We will walk through the full process using the package’s included
subopt_avian
data set as an example.
The subopt_avian
Data Set
Dunn et al. (2024) compiled the results of an extensive collection of studies investigating suboptimal choice behaviour. This dataset is included in the SiGN package.
The full data set is available as subopt_full
. For model
evaluation purposes, however, Dunn et al. (2024) focused on a curated
subset of studies involving pigeons and starlings—particularly pigeons,
which were the most extensively studied and yielded the most robust,
consistently replicated findings. This filtered dataset is provided as
subopt_avian
.
Each row in subopt_avian
corresponds to a unique study
condition. Many of its columns—specifically columns 9 through 24—map
directly to the parameters expected by the SiGN()
model
function (see the subopt_avian
documentation for full
details on the column structure).
library(SiGN)
# Display column names
names(subopt_avian)
#> [1] "row" "study" "year" "species"
#> [5] "exp" "condition" "n" "cp"
#> [9] "il_dur_a" "il_dur_b" "tl_dur_a1" "tl_dur_a2"

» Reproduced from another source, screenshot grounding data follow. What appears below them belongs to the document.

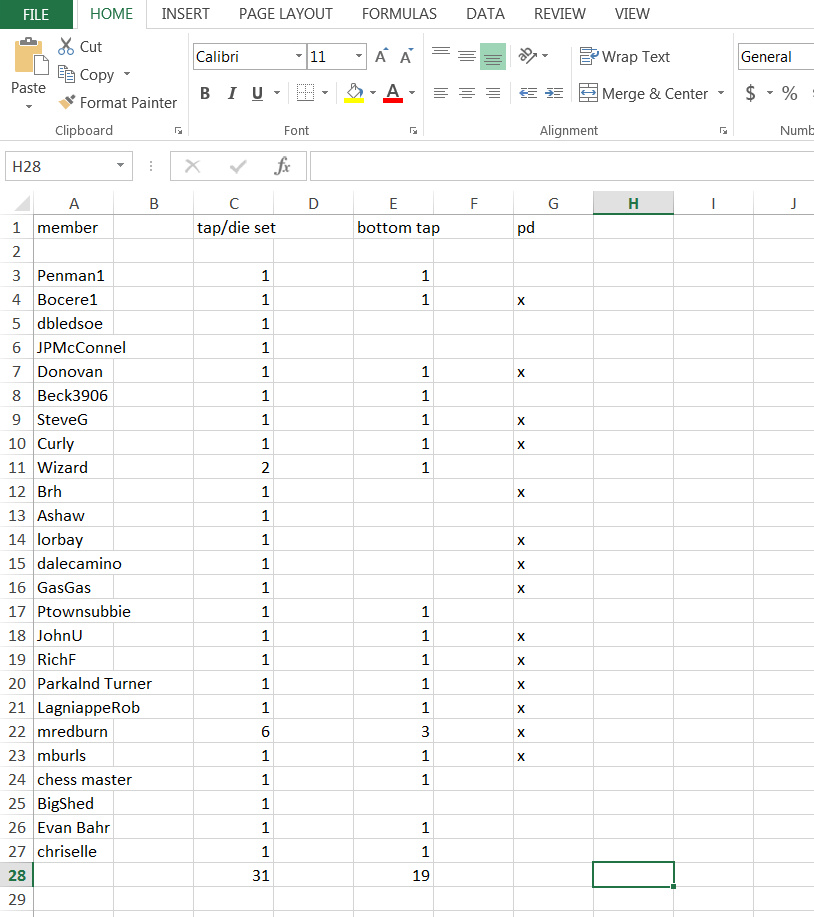Click the Accounting Number Format dollar sign

click(x=750, y=93)
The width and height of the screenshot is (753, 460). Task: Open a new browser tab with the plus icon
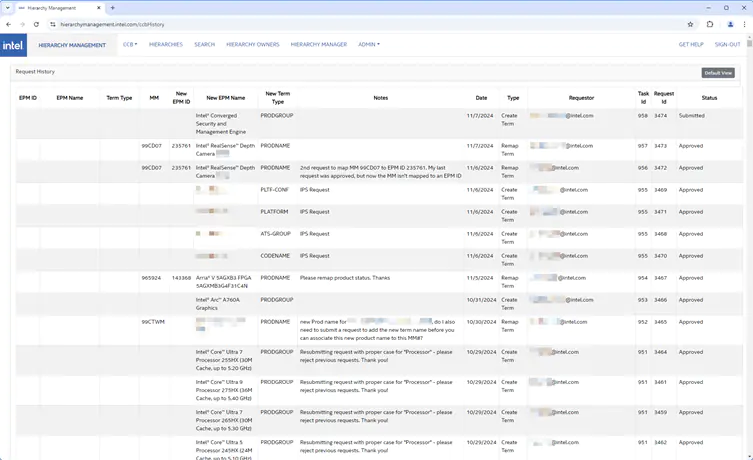[113, 8]
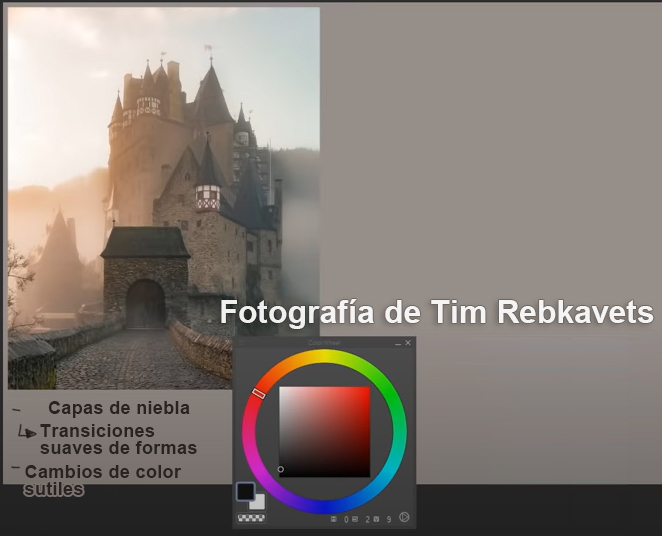This screenshot has height=536, width=662.
Task: Select white corner of color square
Action: (x=281, y=388)
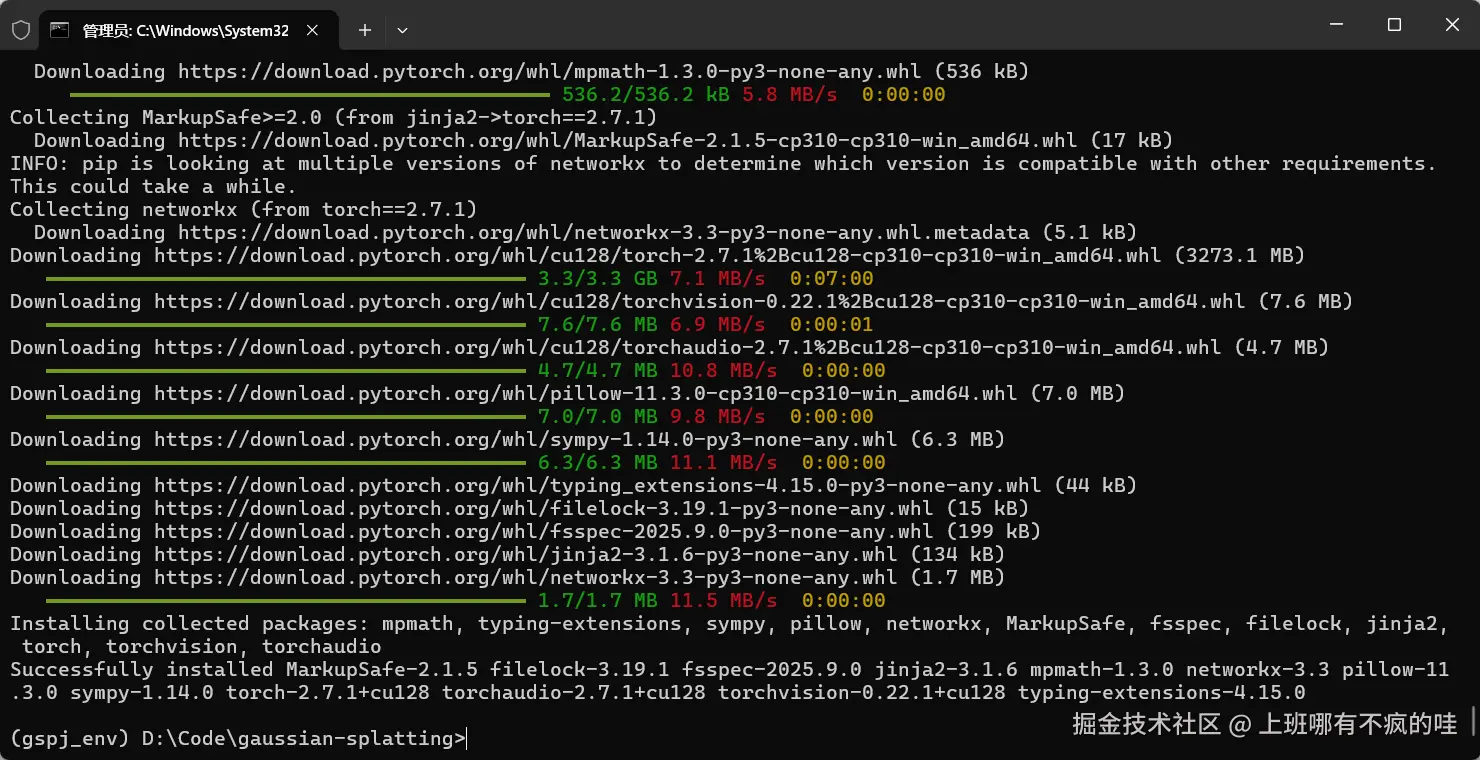
Task: Click the torch 3.3 GB download progress bar
Action: 285,278
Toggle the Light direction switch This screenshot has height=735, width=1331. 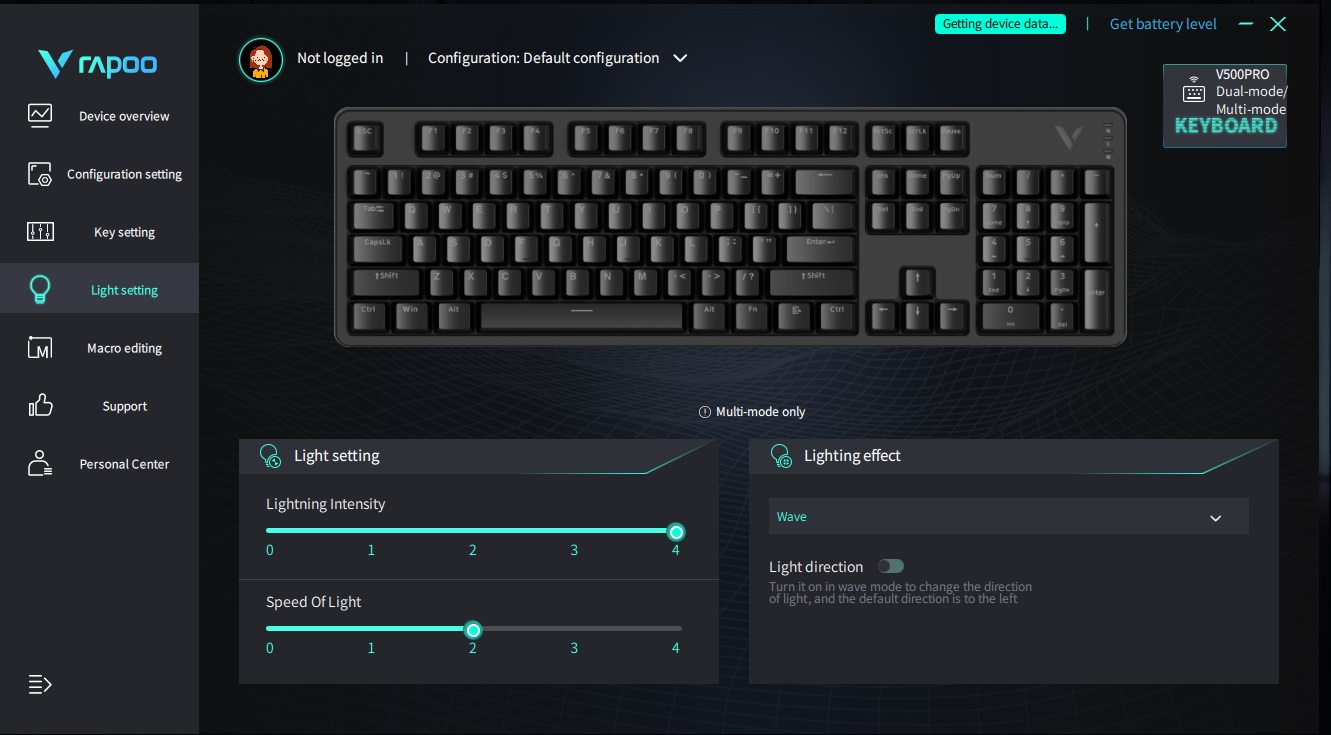[890, 567]

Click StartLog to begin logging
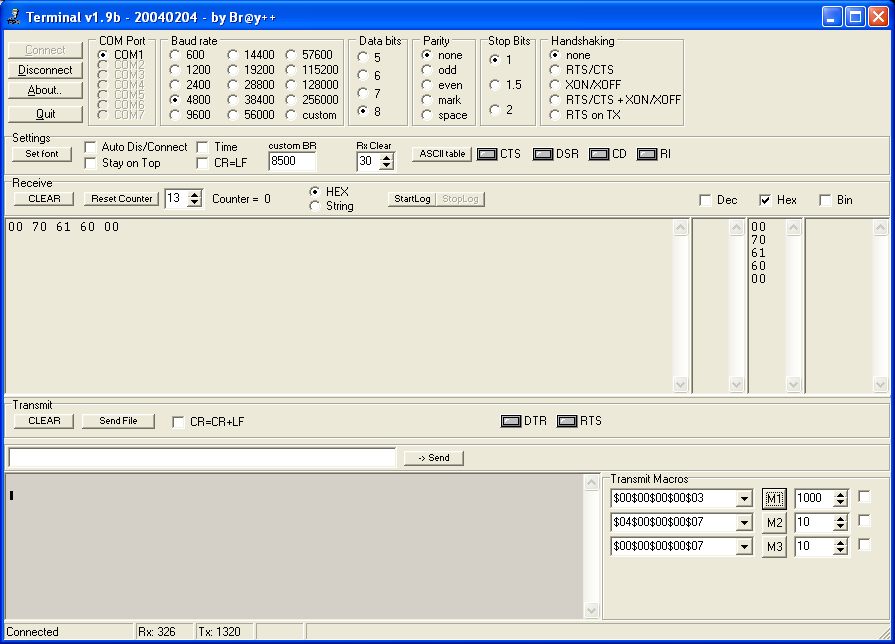411,199
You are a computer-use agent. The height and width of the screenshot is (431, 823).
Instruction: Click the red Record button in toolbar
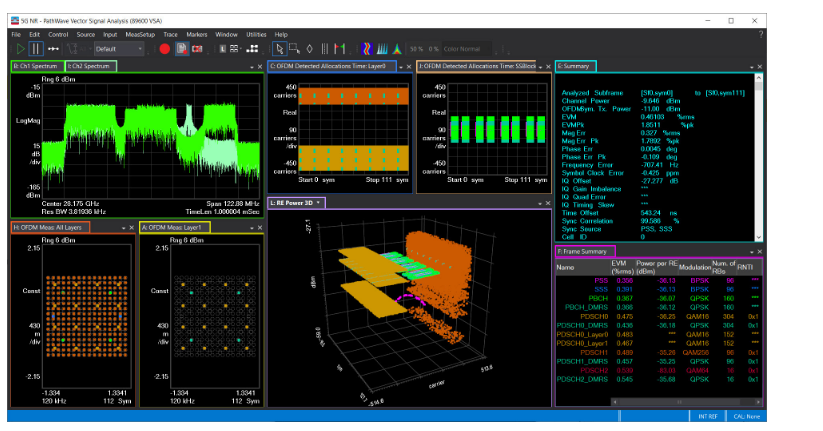click(x=165, y=48)
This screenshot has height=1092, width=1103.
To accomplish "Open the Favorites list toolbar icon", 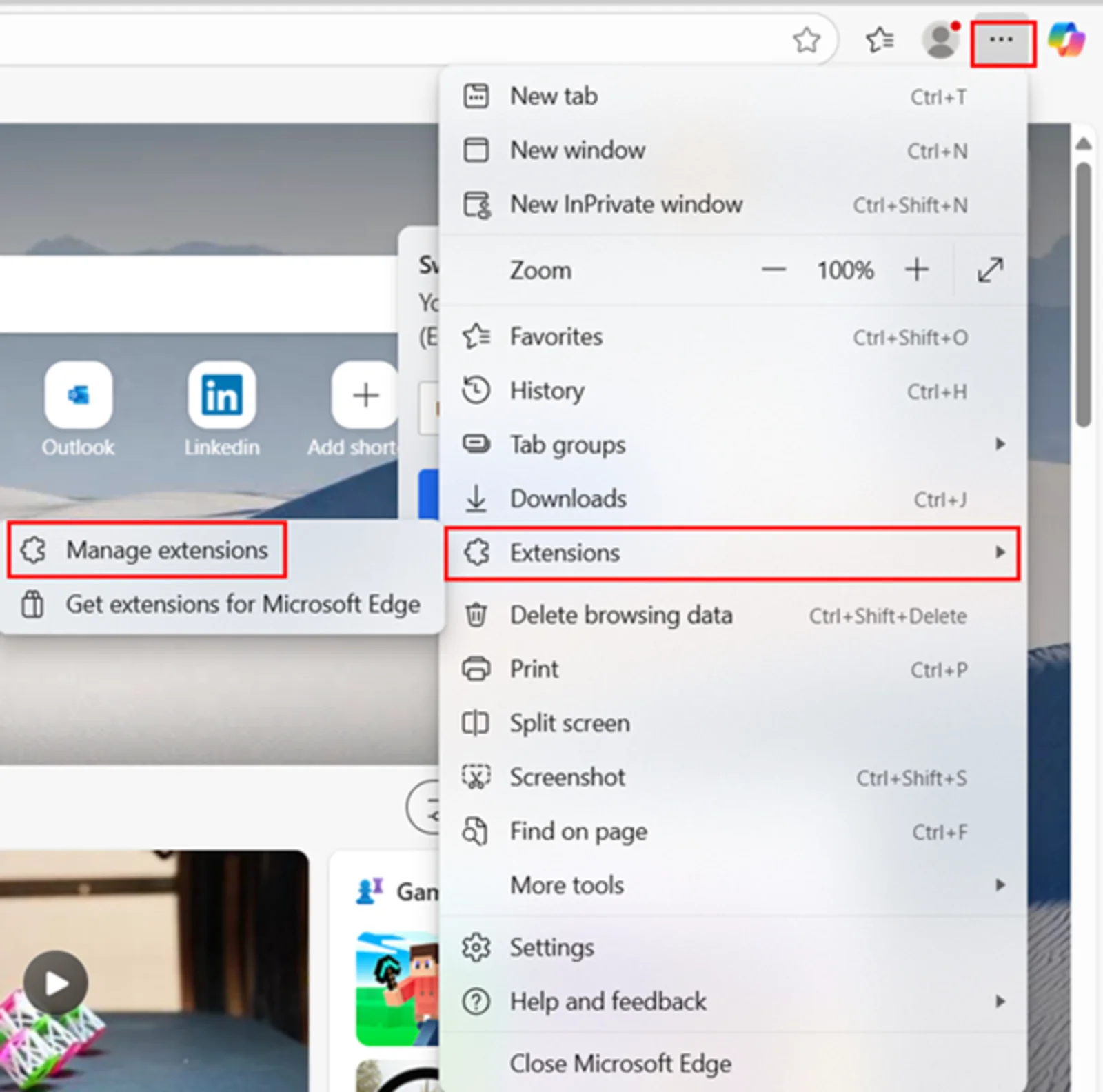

#> [13] "tl_dur_b1" "tl_dur_b2" "tl_p_a1" "tl_p_a2"
#> [17] "tl_p_b1" "tl_p_b2" "tr_p_a1" "tr_p_a2"
#> [21] "tr_p_b1" "tr_p_b2" "il_sched_a" "il_sched_b"
#> [25] "tl_sched_a1" "tl_sched_a2" "tl_sched_b1" "tl_sched_b2"
#> [29] "forced_exposure" "DOI" "ref" "data_version"
Of special note is column 8 ($cp
), which contains the
observed choice proportion reported for each condition. These values can
be directly compared to the choice proportions predicted by the SiGN
model, which we will generate shortly.
Generating a List of Model Parameters
As detailed in the Get Started, to
generate model predictions with the SiGN()
function, we
first need to prepare a list of model parameters in the format it
expects.
These parameters are currently stored as columns in the
subopt_avian
data frame (specifically, columns 9 through
24). However, they are not yet in list form, and some required
inputs—such as s_delta
, beta_log
, and
beta_toggle
—are not included in the data set. While these
defaults are not parameters most users need to adjust, they must be
present for SiGN()
to run properly.
Rather than constructing this list manually, we use the
choice_params()
function. This function not only formats
the input correctly but also performs important validation checks to
ensure that all required arguments are present and well-formed.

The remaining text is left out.